Kôzulite, with the ideal formula NaNa2[Mn42+(Fe3+,Al)]Si8O22(OH)2, is an Mn-rich alkali member of the rock-forming amphibole family and was first described by Nambu et al. (1969). Kitamura and Morimoto (1972), in a meeting abstract, presented the structure refinement of a kôzulite crystal with the composition (Na2.54K0.27Ca0.19)(Mn3.69Mg0.63Fe3+0.33Al3+0.31)Σi8.00O21.78[(OH)2.18F0.04]. However, they did not report its detailed structure information, such as atomic coordinates and displacement parameters.

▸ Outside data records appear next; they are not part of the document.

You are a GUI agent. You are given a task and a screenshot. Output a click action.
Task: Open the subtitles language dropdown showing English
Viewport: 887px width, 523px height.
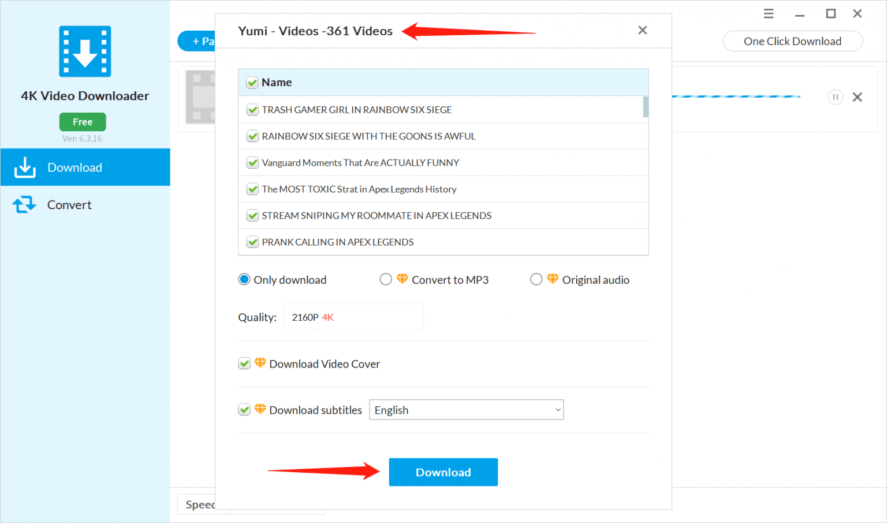pos(465,409)
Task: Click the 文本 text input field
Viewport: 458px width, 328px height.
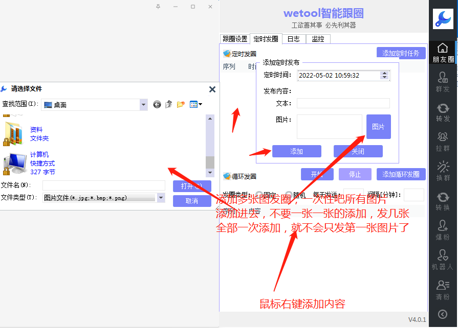Action: point(343,103)
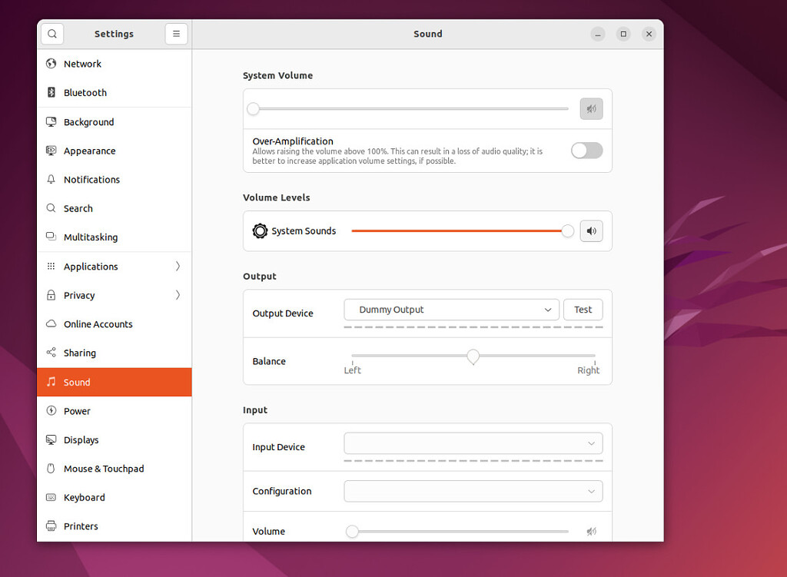787x577 pixels.
Task: Mute System Sounds volume
Action: tap(591, 230)
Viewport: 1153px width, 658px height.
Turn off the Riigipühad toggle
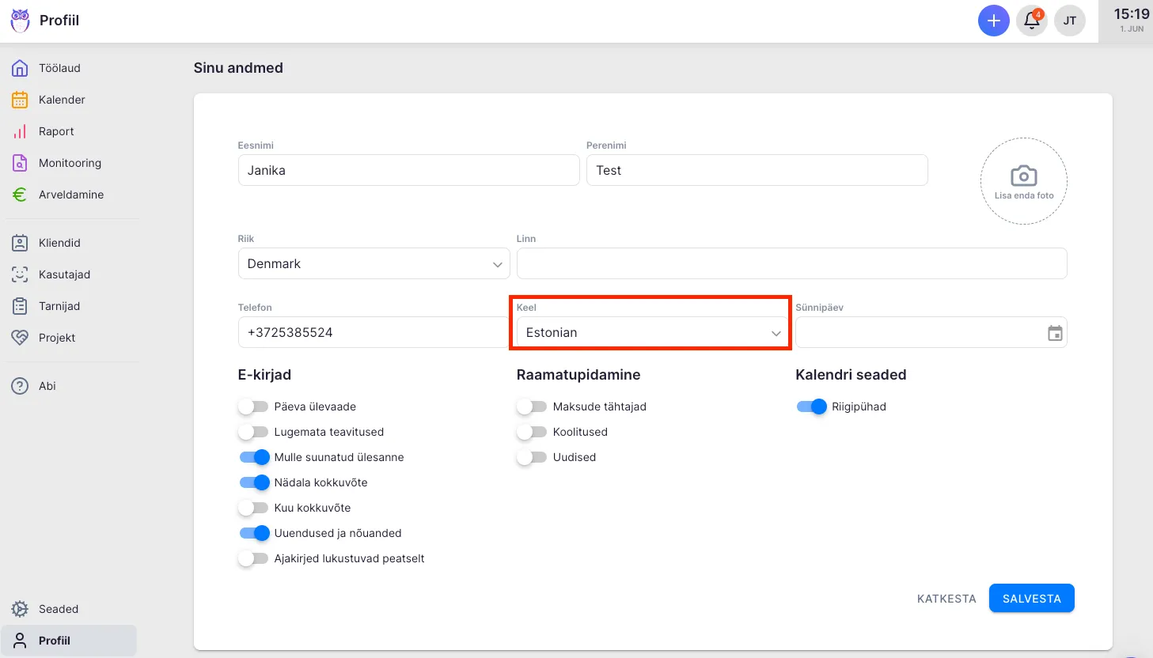[x=811, y=407]
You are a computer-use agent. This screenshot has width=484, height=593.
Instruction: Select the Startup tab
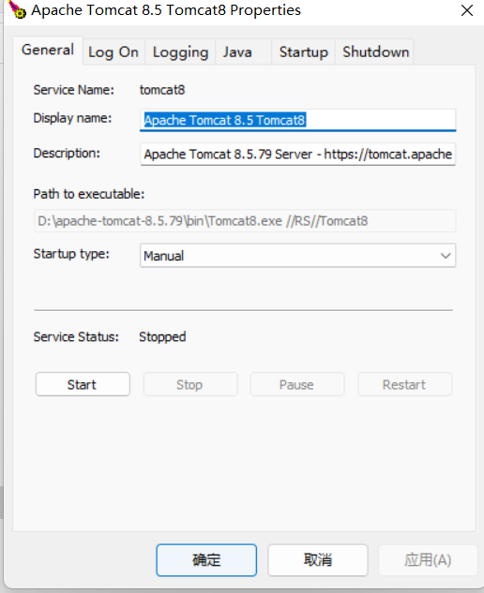point(303,52)
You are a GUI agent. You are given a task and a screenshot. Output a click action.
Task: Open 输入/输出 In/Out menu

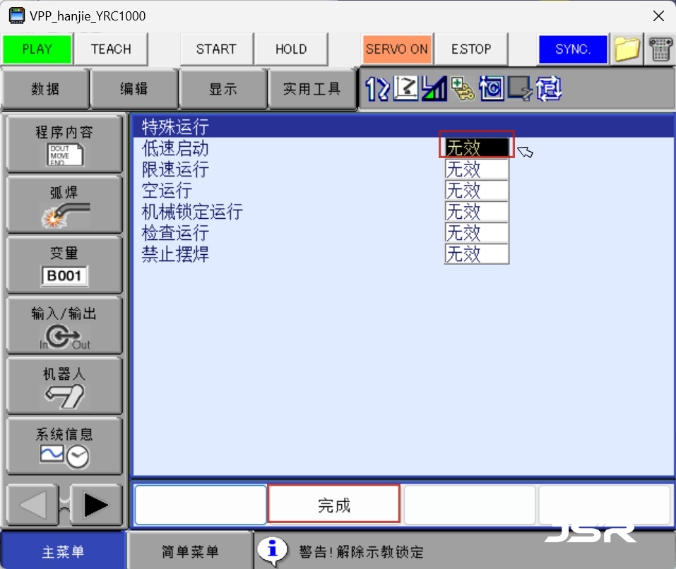64,325
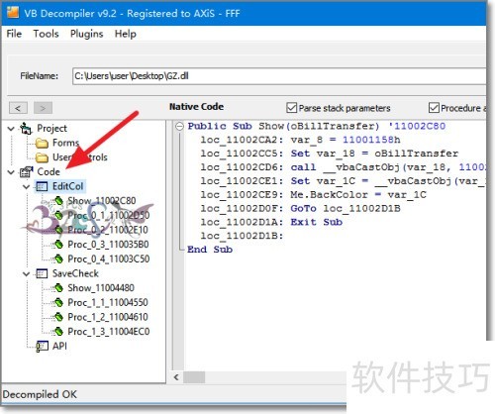Open the Plugins menu

[x=86, y=34]

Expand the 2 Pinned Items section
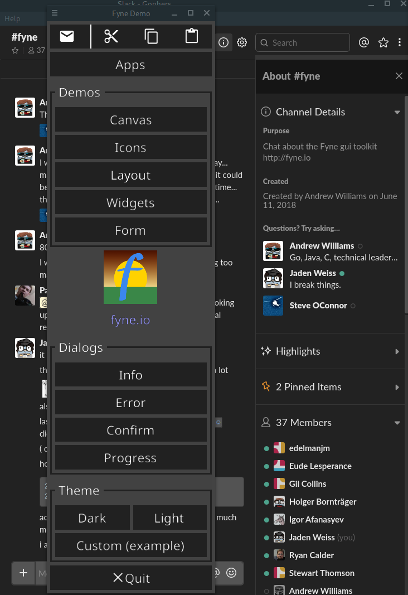pyautogui.click(x=397, y=386)
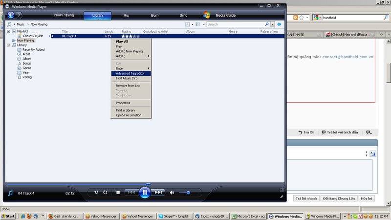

This study presents the first reported structure of kôzulite based on single-crystal X-ray diffraction data, as a part of our effort to build an integrated, web-based database of Raman spectra, X-ray diffraction, and chemistry data for all minerals (http://rruff.info).
The site occupancies determined from the refinements are M1 = 0.453 (1) Mn + 0.547 (1) Mg, M2 = 0.766 (1) Mn + 0.234 (1) Mg, and M3 = 0.257 (1) Mn + 0.743 (1) Mg, where Mn and Mg represent (Mn +Fe) and (Mg + Al), respectively. There results should be compared to those given by Kitamura and Morimoto (1972) for their kôzulite crystal: M1 = 0.78 Mn + 0.22 Mg, M2 = 0.95 Mn + 0.05 Mg, and M3 = 0.58 Mn + 0.42 Mg. The average M—O bond lengths are 2.064 (1), 2.139 (1), and 2.060 (1) Å for the M1, M2, and M3 sites, respectively. These values indicate that the M2 site is dominantly occupied by larger Mn2+, whereas the M1 and M3 sites should have similar amounts of (Mn3+ + Fe3+) and Mg. The relatively short average M3—O distance (versus. M1—O) suggests that Al3+ is preferentially ordered into the M3 site. Our results on kôzulite are very similar to those observed by Hawthorne et al. (1995) for ungarettiite with the composition (K0.15Na0.82)(Na1.97Ca0.03)˘Mn2+1.66Mn3+2.97Mg0.34Fe3+0.03Zn0.01)(Si7.99Al0.01)O22O2. The average M—O distances in ungarettiite are 2.03, 2.17, and 2.01 Å for the M1, M2, and M3 sites, respectively, pointing to the strong ordering of larger Mn2+ into the M2 site and smaller Mn3+ into M1 and M3.
Four partially occupied amphibole A sites [A(m), A(m)', A(2), and A(1)] were revealed from the structure refinements. The refinement shows that K prefers the A(m) site, whereas Na is distributed among the other three sites. The refined A site occupancies are 0.208 K + 0.764Na [A(m) = 0.208 (4) K, A(m)' = 0.374 (14) Na, A(2) = 0.146 (6)Na, and A(1) = 0.224 (18) Na], consistent with the result derived from microprobe analysis (0.20 K + 0.80Na), considering experimental uncertainties. The presence of two distinct A sites on the mirror plane, A(m) and A(m)' has also been observed in many other alkali amphiboles (e.g., Hawthorne et al. 1996; Hawthorne and Harlow 2008).